GIRL

Un film de Shu Qi

Un film dur, éprouvant même, mais beau et délicat aussi

Synopsis du film

1988, à Taïwan, Hsiao-Lee vit son adolescence aussi discrètement qu’elle le peut, entre une mère tyrannique et un beau-père alcoolique et violent. Au contact d’une nouvelle camarade de classe, Li-li, Hsiao-Lee va entrevoir une autre manière de vivre sa vie…

Critique du film GIRL

C'est le premier film en tant que réalisatrice de Shu Qi, connue principalement pour ses rôles dans le cinéma d'action et d'art martial chinois ("The Assassin", "Shangai Fortress") et dans plusieurs grosses productions hollywoodiennes ("Le Transporteur", "New York I love you"). Ici, la réalisatrice s'éloigne de sa filmographie d'actrice ; "Girl" est un pur film d'autrice, avec son regard singulier, son identité visuelle prononcée et une histoire d'une sensibilité extrême, encore plus dès lors qu'on comprend qu'il ne s'agit pas là d'une fiction, mais d'un témoignage. "Girl" c'est l'histoire d'une adolescente si discrète qu'elle aimerait ne plus exister pour qu'enfin sa mère et son beau-père la laisse en paix. "Girl" c'est aussi l'histoire de Shu Qi, du foyer violent dans lequel elle a grandi avant de prendre enfin son envol, loin de sa mère tyrannique et de son beau-père alcoolique.

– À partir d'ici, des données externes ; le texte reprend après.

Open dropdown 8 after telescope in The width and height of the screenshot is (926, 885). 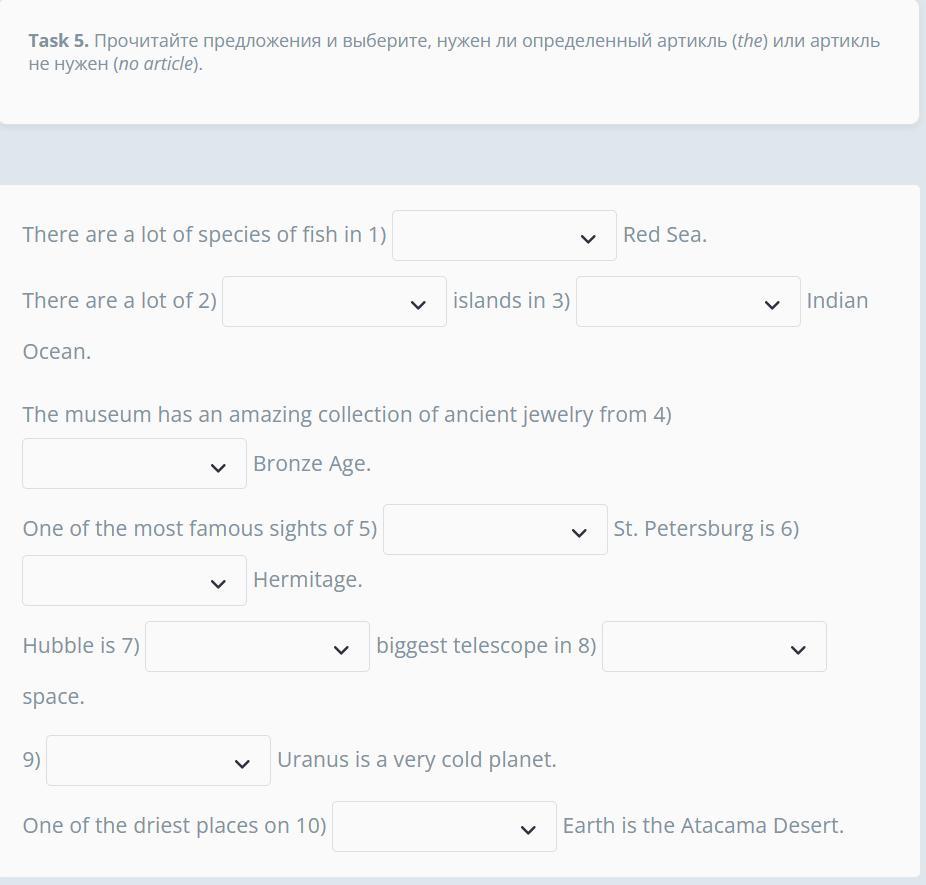[x=714, y=646]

C'est un film dur, éprouvant même. Et beau, délicat aussi. L'histoire et les traumatismes de la mère croisent ceux de sa fille qu'elle rejette. On comprend alors, par bribes, d'où celle-ci tient sa dureté, comme on vit, avec l'adolescente, la pression constante qu'exerce sa famille sur elle et toutes les tactiques qu'elle tente de mettre en place pour s'en tirer à bon compte. La maison, étouffante, devient le lieu du qui-vive et le chemin de l'aller et du retour de l'école, un couloir allant d'un lieu à un autre dans lequel il ne faut pas traîner. De la même manière qu'elle filme si bien le dégoût du foyer, Shu Qi parvient à faire vivre le quartier autour, en le montrant comme un microcosme dont il ne faut pas sortir sous peine de représailles.

Après sa première à Venise, projeté en avant-première au festival Lumière 2025 de Lyon en présence de Shu Qi, de nombreux témoignages spontanés se sont succédés dans la salle pour remercier la réalisatrice de donner cette visibilité aux victimes de maltraitance. Un moment fort en émotion, qui montre bien l'impact direct du film et sa charge émotionnelle.